The release of the SS is therefore a sort of renewed experiment to take the temperature of the current American auto climate. It’s also a continued effort that was started by the Pontiac G8 GXP, before the brand was snuffed out mid-financial crisis.
“People say all the time, ‘Why don’t we have a six-speed manual? Why just one engine?’” said Chevrolet Performance Cars Marketing Manager John Fitzpatrick at the recent SEMA show in Las Vegas. Buyers of the SS have the option of one of five colors, a sunroof, and a full-size spare tire. Everything else is static, including the six-speed automatic transmission and a 415 horsepower, 6.2-liter V8 engine.
It was after the Pontiac G8 failed to meet its expected sales goal of 30,000 annual units that Chevrolet had to do some heavy re-evaluating of the American hot-sedan scene. For the SS, Chevrolet is aiming for 2,000 to 3,000 sales per year.

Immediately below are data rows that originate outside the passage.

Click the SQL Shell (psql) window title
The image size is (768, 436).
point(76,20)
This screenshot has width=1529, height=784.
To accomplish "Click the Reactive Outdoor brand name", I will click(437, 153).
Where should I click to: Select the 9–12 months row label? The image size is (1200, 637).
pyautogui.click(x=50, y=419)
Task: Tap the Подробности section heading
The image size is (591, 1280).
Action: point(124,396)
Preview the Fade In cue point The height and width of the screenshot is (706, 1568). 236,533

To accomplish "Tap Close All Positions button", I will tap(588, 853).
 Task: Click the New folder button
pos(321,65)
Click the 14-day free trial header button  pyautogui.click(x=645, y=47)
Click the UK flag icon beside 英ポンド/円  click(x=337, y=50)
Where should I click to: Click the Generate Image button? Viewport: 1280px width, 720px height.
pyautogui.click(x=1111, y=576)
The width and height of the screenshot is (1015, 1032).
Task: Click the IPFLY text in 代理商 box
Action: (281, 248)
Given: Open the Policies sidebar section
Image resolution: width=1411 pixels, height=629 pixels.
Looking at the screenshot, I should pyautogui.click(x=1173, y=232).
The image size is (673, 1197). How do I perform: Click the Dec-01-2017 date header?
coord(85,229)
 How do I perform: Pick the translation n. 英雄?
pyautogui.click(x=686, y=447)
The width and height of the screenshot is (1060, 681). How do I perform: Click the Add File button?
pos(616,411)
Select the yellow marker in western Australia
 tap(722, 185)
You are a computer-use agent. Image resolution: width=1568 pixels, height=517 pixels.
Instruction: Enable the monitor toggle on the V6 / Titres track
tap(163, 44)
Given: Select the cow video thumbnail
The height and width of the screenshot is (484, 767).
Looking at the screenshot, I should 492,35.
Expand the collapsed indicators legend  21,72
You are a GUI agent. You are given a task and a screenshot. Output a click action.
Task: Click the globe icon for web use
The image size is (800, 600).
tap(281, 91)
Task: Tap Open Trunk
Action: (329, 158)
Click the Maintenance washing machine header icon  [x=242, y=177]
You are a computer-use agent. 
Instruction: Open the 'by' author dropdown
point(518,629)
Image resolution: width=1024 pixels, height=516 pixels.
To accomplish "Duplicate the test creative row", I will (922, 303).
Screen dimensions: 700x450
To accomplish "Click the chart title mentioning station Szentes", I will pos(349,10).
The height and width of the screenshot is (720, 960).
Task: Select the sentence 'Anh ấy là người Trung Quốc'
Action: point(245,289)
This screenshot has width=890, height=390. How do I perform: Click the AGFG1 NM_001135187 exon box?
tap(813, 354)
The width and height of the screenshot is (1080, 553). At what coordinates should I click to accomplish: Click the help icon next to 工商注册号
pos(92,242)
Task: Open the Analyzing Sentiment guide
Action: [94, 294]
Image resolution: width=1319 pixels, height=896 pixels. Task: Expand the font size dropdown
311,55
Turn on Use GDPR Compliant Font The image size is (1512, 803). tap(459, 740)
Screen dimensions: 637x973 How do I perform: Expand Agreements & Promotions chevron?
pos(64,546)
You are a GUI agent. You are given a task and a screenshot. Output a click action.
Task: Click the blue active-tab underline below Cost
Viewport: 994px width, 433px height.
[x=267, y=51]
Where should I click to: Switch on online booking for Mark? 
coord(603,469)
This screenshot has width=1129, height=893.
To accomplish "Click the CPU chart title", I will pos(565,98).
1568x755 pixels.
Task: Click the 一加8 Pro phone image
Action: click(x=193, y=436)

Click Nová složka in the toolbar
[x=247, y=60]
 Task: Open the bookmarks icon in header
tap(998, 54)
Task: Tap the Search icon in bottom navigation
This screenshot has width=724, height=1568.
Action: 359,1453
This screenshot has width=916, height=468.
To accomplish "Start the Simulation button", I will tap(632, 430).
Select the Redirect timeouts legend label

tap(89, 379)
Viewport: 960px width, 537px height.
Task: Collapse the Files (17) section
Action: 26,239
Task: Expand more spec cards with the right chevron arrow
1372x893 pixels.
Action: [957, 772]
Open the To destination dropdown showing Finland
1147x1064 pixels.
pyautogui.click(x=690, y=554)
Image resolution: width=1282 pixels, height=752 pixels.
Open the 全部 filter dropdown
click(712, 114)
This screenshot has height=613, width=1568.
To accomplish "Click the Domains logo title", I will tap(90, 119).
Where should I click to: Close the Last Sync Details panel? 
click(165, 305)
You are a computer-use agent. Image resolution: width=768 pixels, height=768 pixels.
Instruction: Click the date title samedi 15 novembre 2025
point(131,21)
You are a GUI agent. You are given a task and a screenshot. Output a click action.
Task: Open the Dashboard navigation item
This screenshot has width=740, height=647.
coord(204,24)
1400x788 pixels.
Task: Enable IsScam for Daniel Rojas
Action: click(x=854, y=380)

However, should the SS — which runs in the $45,000 ballpark — meet those revised numbers, Fitzpatrick said that Chevrolet would definitely be interested in at least looking into bringing over the manual transmission and more powerful versions. Additionally, General Motors wanted to keep variations down to keep profits up, at least initially, and the company says shipping constraints have limited the numbers currently entering the United States, Automotive.com reports.